EXERCISE AIM:
The required answer is a copy of each line in the entries below that includes "back".

Records from a collection
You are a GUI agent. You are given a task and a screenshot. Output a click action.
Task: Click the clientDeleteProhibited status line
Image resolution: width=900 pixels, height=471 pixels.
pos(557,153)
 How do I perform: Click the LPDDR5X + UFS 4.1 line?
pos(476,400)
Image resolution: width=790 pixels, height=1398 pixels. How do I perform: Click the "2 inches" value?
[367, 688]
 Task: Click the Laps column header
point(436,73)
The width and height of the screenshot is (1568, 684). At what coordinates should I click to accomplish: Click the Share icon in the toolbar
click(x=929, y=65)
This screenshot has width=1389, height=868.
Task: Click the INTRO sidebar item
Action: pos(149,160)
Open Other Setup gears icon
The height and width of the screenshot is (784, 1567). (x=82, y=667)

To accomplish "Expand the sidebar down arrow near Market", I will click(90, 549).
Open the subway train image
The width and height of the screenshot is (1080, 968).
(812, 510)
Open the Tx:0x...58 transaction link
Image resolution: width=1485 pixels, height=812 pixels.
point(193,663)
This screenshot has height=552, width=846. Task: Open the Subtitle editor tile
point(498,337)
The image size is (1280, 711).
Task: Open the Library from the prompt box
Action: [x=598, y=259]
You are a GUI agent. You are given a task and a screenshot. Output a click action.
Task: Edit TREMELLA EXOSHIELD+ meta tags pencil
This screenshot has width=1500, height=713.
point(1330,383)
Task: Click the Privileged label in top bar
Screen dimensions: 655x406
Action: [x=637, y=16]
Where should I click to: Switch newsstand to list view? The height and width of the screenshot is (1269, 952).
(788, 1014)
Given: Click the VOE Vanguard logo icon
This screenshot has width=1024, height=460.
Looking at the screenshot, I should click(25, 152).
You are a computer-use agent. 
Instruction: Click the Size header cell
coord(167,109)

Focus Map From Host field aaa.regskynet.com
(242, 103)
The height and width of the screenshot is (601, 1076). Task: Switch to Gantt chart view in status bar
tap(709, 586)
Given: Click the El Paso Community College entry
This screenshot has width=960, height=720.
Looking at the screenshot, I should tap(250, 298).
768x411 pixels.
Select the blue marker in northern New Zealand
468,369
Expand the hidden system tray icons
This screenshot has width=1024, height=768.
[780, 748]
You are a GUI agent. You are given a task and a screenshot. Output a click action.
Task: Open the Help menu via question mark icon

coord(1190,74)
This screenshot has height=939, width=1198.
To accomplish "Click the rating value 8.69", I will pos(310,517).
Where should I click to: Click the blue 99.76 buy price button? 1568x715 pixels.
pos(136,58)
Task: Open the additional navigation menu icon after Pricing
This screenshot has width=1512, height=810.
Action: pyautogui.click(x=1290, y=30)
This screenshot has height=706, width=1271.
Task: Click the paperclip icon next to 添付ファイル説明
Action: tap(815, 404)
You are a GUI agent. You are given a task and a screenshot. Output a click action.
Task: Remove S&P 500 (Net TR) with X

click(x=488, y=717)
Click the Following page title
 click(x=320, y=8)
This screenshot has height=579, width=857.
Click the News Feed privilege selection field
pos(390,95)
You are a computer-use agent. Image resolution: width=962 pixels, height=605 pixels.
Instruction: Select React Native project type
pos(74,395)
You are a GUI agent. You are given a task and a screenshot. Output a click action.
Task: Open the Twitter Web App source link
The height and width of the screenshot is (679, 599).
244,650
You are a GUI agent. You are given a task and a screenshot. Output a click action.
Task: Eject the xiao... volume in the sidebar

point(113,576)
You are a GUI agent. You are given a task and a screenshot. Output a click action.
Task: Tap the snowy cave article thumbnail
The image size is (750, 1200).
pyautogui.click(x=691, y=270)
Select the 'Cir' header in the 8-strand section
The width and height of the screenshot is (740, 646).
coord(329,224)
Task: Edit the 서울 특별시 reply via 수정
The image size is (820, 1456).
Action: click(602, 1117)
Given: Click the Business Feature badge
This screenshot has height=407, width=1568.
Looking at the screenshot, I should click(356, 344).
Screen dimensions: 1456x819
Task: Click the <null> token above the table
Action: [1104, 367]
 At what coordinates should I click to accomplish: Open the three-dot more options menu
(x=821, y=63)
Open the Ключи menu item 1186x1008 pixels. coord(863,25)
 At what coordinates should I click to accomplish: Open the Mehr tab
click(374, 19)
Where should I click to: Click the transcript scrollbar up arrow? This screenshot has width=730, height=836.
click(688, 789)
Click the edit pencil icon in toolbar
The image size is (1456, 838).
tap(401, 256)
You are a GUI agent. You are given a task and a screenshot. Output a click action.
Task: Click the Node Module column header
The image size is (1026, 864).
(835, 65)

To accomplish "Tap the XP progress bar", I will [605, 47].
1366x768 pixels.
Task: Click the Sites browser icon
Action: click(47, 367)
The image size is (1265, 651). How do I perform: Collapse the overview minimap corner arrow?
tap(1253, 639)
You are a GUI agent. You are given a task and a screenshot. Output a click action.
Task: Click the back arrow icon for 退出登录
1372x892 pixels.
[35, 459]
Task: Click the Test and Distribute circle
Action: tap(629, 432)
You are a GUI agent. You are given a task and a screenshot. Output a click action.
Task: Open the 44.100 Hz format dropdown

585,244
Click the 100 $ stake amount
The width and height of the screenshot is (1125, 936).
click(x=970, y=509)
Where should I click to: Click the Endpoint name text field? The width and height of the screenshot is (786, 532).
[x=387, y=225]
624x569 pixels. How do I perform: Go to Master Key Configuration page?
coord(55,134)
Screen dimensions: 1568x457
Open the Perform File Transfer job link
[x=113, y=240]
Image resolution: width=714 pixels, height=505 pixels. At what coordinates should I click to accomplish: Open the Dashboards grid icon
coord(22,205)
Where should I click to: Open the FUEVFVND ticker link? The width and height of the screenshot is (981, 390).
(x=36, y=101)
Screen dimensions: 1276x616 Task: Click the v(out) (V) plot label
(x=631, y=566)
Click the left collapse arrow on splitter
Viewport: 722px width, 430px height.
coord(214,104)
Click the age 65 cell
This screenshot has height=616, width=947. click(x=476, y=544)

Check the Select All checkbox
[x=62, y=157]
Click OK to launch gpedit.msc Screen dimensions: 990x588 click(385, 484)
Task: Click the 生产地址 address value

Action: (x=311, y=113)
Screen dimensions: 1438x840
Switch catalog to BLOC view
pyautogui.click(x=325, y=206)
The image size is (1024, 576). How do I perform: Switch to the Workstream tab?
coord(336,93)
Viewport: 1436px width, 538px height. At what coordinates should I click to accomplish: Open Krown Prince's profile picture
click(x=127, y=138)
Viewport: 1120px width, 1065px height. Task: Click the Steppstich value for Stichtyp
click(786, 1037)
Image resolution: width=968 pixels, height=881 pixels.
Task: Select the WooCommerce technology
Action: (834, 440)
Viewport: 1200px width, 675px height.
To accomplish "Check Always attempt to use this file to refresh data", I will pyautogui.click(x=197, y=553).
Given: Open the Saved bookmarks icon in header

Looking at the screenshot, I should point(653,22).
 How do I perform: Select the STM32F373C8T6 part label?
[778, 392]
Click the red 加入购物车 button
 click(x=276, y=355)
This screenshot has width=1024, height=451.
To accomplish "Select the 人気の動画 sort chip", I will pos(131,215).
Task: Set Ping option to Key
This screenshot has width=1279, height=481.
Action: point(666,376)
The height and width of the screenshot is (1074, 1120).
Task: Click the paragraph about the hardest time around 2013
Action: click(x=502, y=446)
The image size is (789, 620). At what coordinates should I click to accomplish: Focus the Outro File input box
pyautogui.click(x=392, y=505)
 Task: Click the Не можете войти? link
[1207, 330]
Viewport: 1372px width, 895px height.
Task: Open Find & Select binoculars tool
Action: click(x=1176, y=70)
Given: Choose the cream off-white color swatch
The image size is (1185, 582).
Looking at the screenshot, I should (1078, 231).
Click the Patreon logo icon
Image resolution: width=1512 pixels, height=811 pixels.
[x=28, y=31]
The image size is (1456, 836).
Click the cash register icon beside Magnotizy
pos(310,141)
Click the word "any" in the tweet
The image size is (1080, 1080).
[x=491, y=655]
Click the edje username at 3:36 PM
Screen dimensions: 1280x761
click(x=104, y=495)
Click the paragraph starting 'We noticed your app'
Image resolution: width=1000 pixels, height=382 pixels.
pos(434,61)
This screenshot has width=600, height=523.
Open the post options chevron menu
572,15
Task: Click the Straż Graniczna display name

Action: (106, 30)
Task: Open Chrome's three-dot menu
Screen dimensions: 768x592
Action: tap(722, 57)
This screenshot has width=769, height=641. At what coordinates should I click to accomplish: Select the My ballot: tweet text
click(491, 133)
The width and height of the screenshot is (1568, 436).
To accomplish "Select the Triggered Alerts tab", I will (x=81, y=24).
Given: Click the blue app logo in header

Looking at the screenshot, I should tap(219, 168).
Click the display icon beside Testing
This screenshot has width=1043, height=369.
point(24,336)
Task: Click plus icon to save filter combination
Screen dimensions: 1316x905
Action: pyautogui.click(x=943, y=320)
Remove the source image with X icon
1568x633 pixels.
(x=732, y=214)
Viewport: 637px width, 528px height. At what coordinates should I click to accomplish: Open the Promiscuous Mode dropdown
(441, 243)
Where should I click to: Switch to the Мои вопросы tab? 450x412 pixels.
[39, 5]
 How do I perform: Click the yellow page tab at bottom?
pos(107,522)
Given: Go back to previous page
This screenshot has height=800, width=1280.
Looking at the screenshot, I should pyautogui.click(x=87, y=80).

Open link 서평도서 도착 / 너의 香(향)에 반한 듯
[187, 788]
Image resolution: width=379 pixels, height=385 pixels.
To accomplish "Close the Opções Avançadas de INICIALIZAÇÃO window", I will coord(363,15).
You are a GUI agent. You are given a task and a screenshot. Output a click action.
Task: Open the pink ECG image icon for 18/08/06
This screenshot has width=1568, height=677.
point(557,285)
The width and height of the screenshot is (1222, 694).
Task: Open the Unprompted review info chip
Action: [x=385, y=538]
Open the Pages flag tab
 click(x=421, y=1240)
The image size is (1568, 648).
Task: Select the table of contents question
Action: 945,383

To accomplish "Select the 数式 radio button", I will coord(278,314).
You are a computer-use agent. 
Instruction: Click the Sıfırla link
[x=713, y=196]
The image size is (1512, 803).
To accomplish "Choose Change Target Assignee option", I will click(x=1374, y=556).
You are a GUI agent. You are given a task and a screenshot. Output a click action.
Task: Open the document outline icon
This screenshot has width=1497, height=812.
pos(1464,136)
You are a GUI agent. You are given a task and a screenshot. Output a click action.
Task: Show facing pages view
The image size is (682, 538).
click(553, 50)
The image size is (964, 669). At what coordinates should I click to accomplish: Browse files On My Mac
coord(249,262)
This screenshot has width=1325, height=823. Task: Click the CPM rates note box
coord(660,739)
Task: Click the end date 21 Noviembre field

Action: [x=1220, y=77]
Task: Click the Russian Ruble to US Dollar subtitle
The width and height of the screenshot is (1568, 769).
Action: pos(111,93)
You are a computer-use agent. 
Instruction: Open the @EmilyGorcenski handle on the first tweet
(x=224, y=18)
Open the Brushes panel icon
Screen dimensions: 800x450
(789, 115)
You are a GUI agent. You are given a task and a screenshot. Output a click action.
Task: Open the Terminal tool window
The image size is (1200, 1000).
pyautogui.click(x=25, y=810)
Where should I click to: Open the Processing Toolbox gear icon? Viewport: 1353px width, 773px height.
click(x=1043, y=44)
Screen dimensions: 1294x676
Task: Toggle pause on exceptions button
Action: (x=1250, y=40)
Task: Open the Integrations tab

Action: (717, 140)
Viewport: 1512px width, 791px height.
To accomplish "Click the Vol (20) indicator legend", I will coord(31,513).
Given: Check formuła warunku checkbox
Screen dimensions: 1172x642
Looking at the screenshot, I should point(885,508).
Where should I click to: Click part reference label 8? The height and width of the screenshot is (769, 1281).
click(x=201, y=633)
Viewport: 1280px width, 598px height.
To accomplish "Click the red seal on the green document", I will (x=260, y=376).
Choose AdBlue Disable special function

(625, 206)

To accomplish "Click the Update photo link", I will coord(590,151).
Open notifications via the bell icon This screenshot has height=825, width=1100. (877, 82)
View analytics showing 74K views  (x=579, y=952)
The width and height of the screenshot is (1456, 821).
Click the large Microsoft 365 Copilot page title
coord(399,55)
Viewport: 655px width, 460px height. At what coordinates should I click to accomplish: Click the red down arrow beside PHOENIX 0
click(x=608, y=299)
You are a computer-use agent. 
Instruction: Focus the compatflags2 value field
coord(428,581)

RESPONSE TO THE TASK:
Task: Click the back arrow icon for 退出登录
Given: Go back to previous page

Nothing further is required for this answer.